On 23 June 2015 at 00:44, Greg Earle <earle at isolar.dyndns.org> wrote:
But the rest of their systems (all but one) are CentOS 5.8-5.11 and with xymon-client-4.3.17-1.el5.centos RPMs installed, enabling CLIENTHOSTNAME in "/etc/sysconfig/xymon-client" apparently has no effect. They all show up as Ghost Clients.
Maybe try adding into /etc/default/xymon-client or /etc/default/xymon? Some systems use a different location for this file.

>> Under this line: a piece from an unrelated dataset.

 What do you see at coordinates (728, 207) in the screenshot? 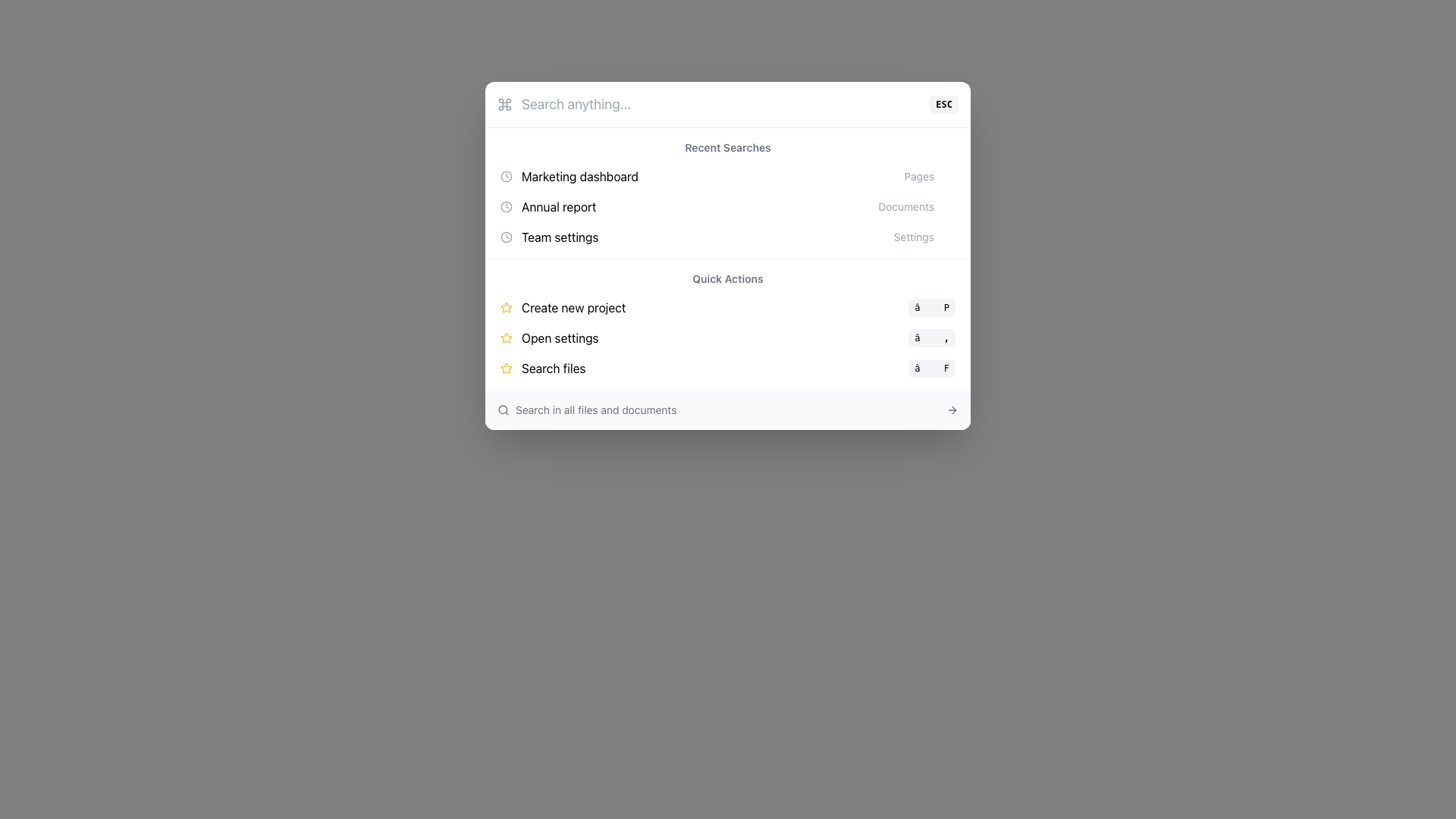
I see `the interactive list item labeled 'Annual report' in the 'Recent Searches' section` at bounding box center [728, 207].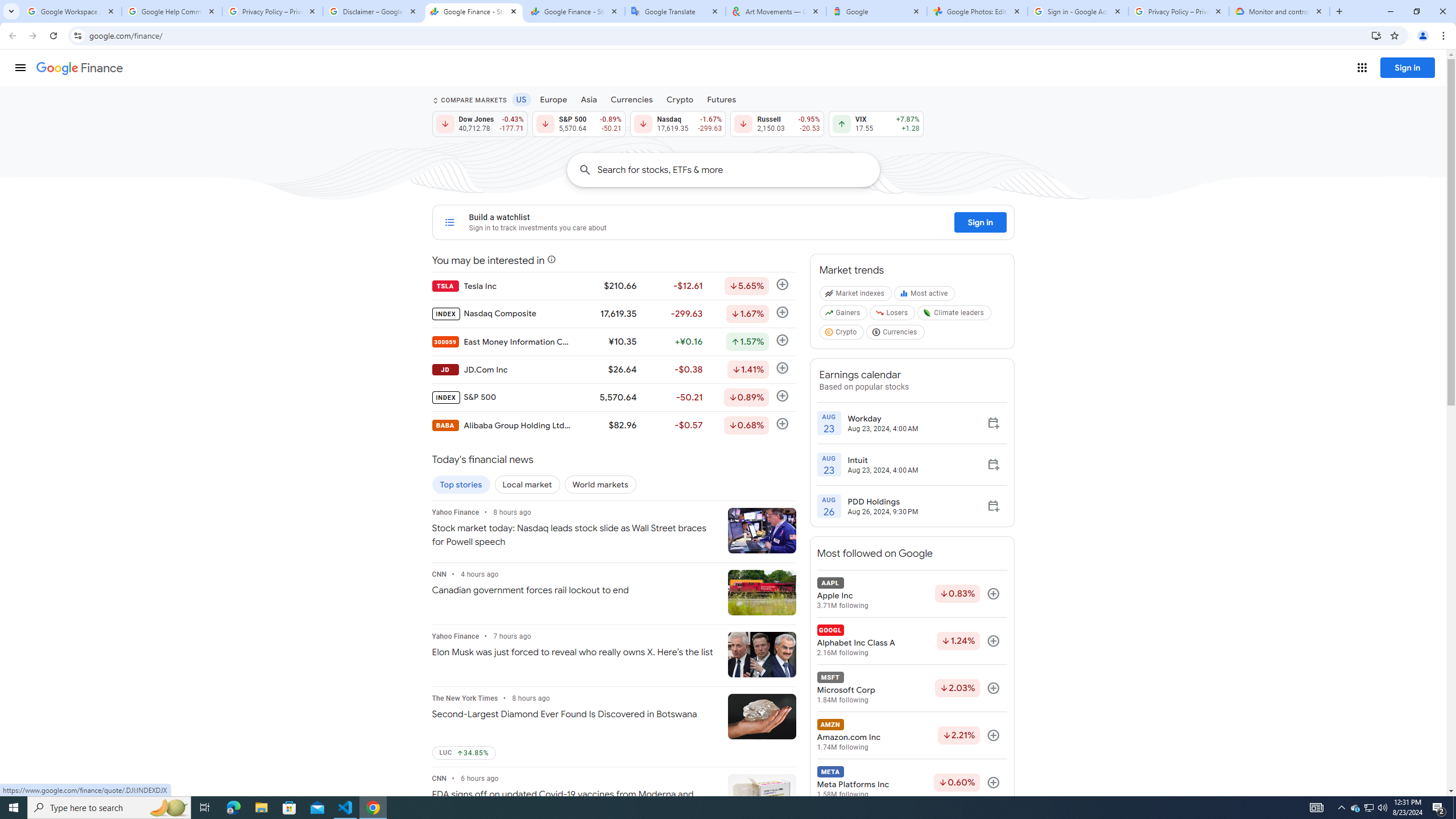 The width and height of the screenshot is (1456, 819). What do you see at coordinates (892, 315) in the screenshot?
I see `'Losers'` at bounding box center [892, 315].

I think it's defined in the xymonclient.cfg file, like so:
include /etc/sysconfig/xymon-client
Maybe check if the environment is actually being set as you expect:
$ strings /proc/pgrep -f sh.*vmstat/environ|egrep "HOST|MACHINE"
This will search the environment for the vmstat command run by the Xymon client.
From what I can tell, CLIENTHOSTNAME is used, if defined. The RHEL (CentOS) init script looks for CLIENTHOSTNAME being defined, and if so, appends "--hostname=<whatever>" to the command-line of runclient.sh. This script looks for --hostname and uses the value to defnine the env var MACHINEDOTS=<whatever> and also use it to define MACHINE (with commas instead of dots). If this all works as it should, then when running "service start xymon-client" you should see "Xymon client for Linux started on <whatever>" and the PID file should be called clientlaunch.<whatever>.pid (where <whatever> is what you specify in CLIENTHOSTNAME).